The more detailed I am in breaking down chunks, the easier it is for me to verify and the more likely I am going to get output that isn't 30% wrong.
Amusingly, this was my experience in giving Lovable a shot. The onboarding process was literally just setting me up for failure by asking me to describe the detailed app I was attempting to build.
Taking it piece by piece in Claude Code has been significantly more successful.
But not so good at making (robust) new features out of the blue
Maybe there’s something about not having to context switch between natural language and code just makes it _feel_ easier sometimes
Actually that's how I did most of my work last year. I was annoyed by existing tools so I made one that can be used interactively.
It has full context (I usually work on small codebases), and can make an arbitrary number of edits to an arbitrary number of files in a single LLM round trip.
For such "mechanical" changes, you can use the cheapest/fastest model available. This allows you to work interactively and stay in flow.
(In contrast to my previous obsession with the biggest, slowest, most expensive models! You actually want the dumbest one that can do the job.)
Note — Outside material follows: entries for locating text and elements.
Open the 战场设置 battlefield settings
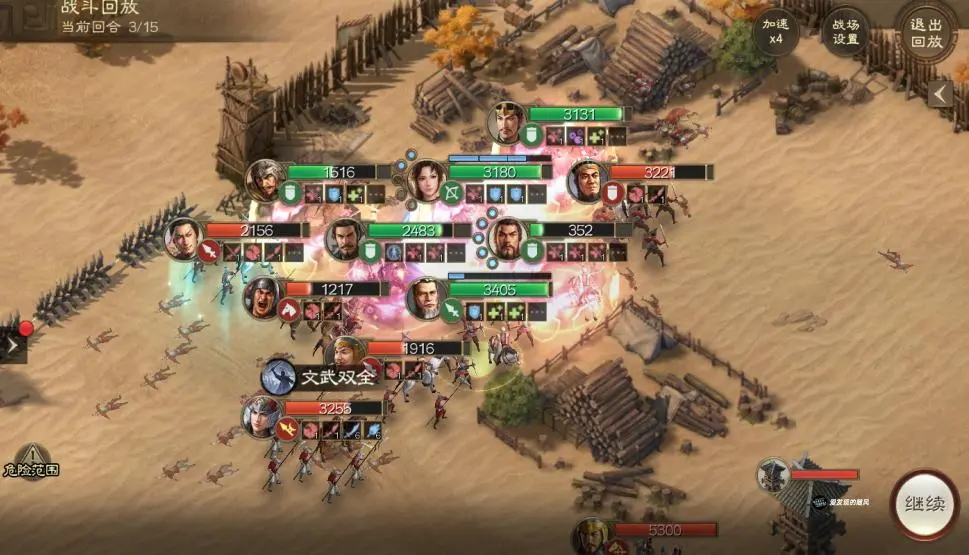This screenshot has height=555, width=969. click(845, 33)
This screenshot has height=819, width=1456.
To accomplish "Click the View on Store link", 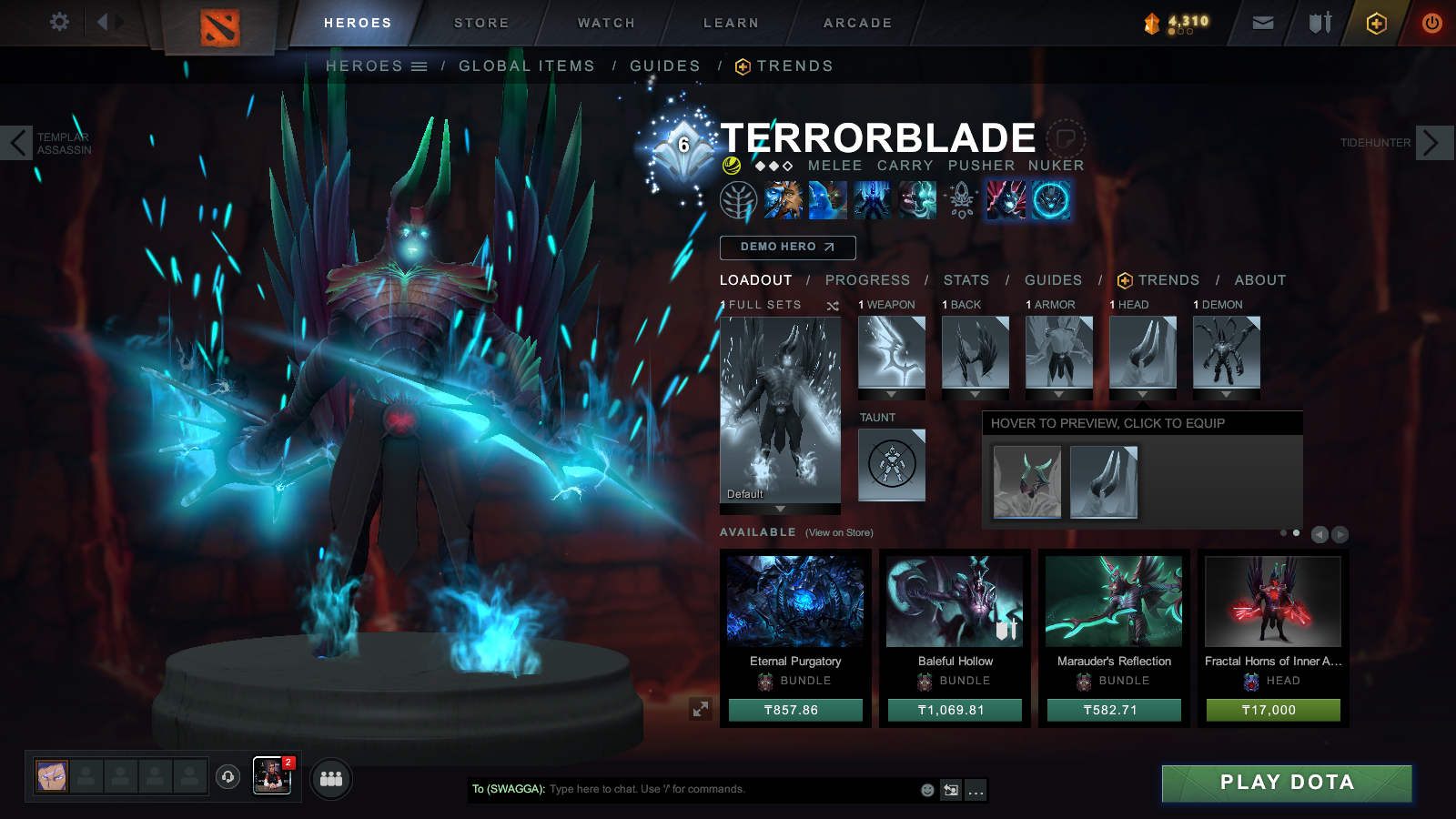I will (x=838, y=532).
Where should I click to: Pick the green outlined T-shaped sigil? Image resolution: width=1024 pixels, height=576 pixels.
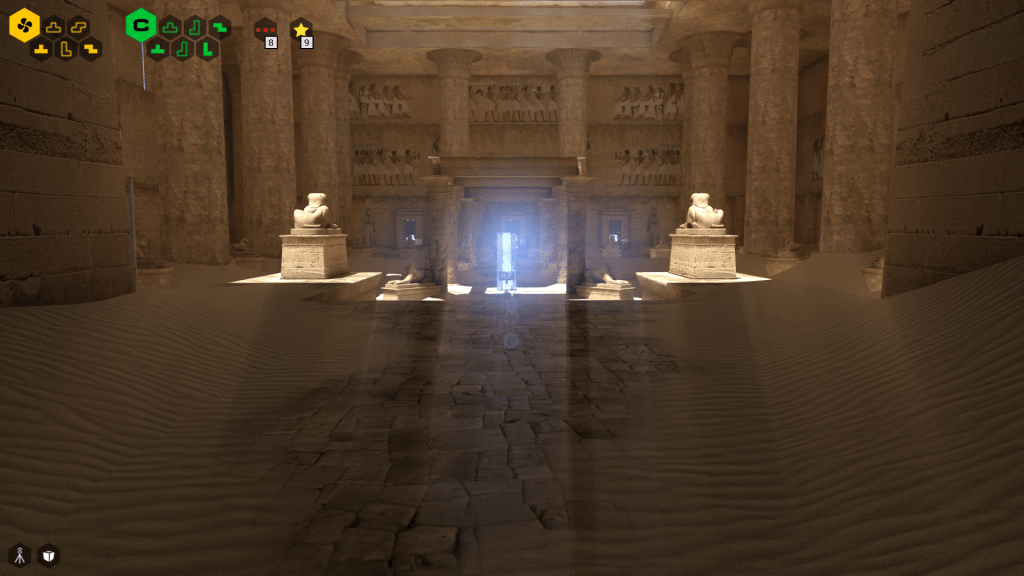(x=171, y=27)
I call it "power coding", akin to power armor, or perhaps "coding at the speed of thought". I found that staying actively involved in this way (letting LLM only handle the function level) helped keep my mental model synchronized, whereas if I let it work independently, I'd have to spend more time catching up on what it had done.
I do use both approaches though, just depends on the project, task or mood!
The failure mode I kept hitting wasn’t just "it makes mistakes", it was drift: it can stay locally plausible while slowly walking away from the real constraints of the repo. The output still sounds confident, so you don’t notice until you run into reality (tests, runtime behaviour, perf, ops, UX).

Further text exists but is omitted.